The girl held out her hand. “Good-bye,” she said.
“Good-bye?” I took her hand perplexed. “Why do you say that? Surely we're to meet again soon.”
“Why should we?” she asked.
That hurt me. I dropped her hand. “Ah, yes, why should we?” I repeated coldly.
“No reason at all. Good-bye and good luck!” And Mary Will was gone.
As I sat now on my battered bags, leaning against a very damp pole in the middle of a very damp fog, it occurred to me that I had been wrong in permitting myself that moment of annoyance. I should have taken, instead, a firm uncompromising attitude. Too late now, however.
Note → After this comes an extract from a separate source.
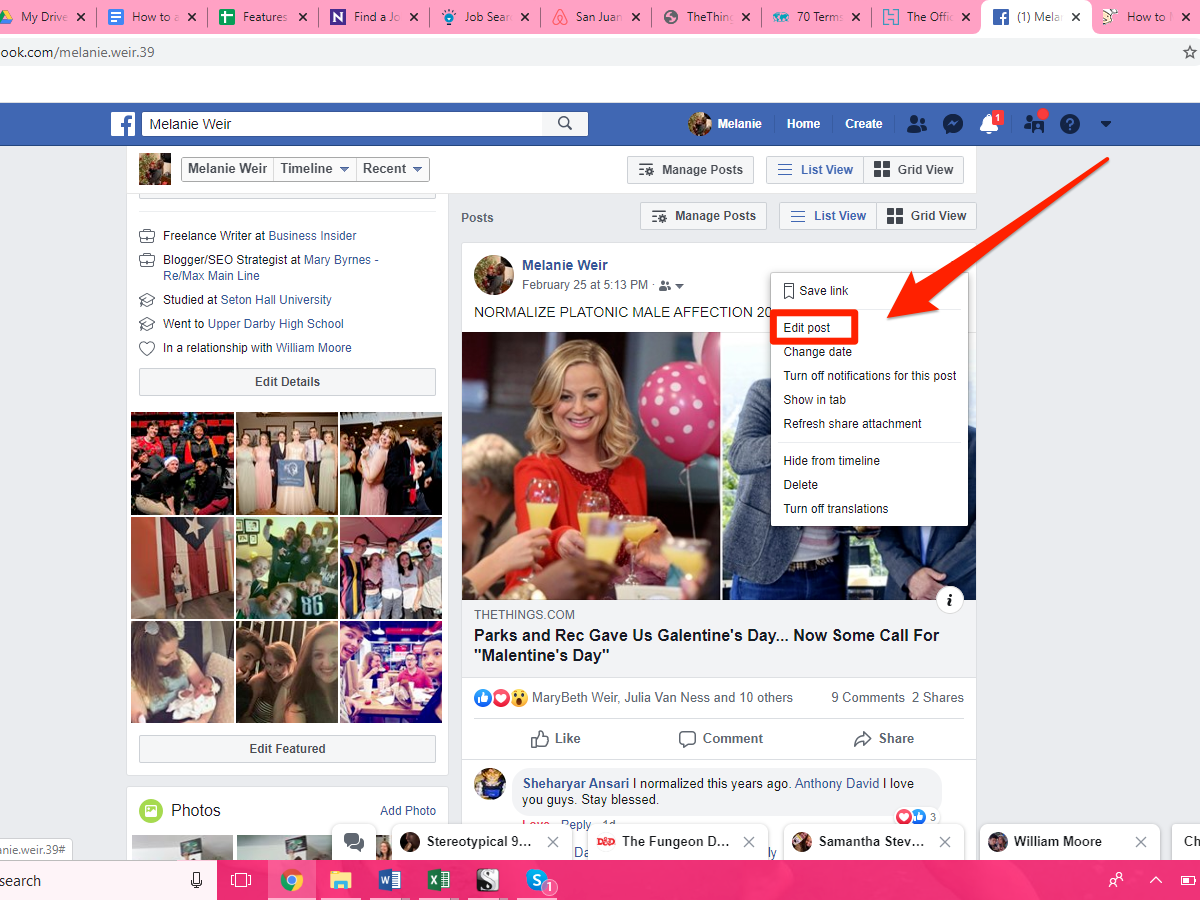
Task: Open the Timeline dropdown
Action: 314,169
She had gone from me, into the mystery of the fog. I would never see her again.
A tall slender figure loaded with baggage came and stood on the curb not two feet from where I waited. The light that struggled down from a lamp overhead revealed in blurred but unmistakable outline the flat expressionless face of Hung Chin-chung, old Henry Drew's faithful body servant. I turned, for the master could not be far behind, and sure enough the fog disgorged the dapper figure of the little millionaire. He ran smack into me.
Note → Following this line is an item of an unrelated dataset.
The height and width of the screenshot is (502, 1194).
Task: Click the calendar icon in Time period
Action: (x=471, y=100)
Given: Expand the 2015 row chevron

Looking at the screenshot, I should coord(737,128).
“Why, it's young Winthrop,” he cried, peering into my face. “Hello, son—I was looking for you. We've had some pretty harsh words—but there's no real reason why we shouldn't part as friends. Now, is there?”
His tone was wistful, but it made no appeal to me. No real reason? The presumptuous rascal! However, I was in no mood to quarrel.
“I'm waiting for a taxi,” I said inanely,
“A taxi? You'll never get one in this fog.” I suppose it was the truth. “Let us give you a lift to your hotel, my boy. We'll be delighted.”
I was naturally averse to accepting favors of this man, but at that instant his wife and Mary Will emerged into our little circle of light, and I smiled at the idea of riding uptown with Mary Will, who had just dismissed me for all time. A big limousine with a light burning faintly inside slipped up to the curb, and Hung was helping the women to enter.
“Come on, my boy,” pleaded old Drew.
“All right,” I answered rather ungraciously, and jumped in.
Drew followed, Hung piled my bags somewhere in back, and we crept off into the fog.
“Taking Mr. Winthrop to his hotel,” explained Drew.
“How nice,” his wife said in her cold hard voice. I looked toward Mary Will. She seemed unaware of my presence.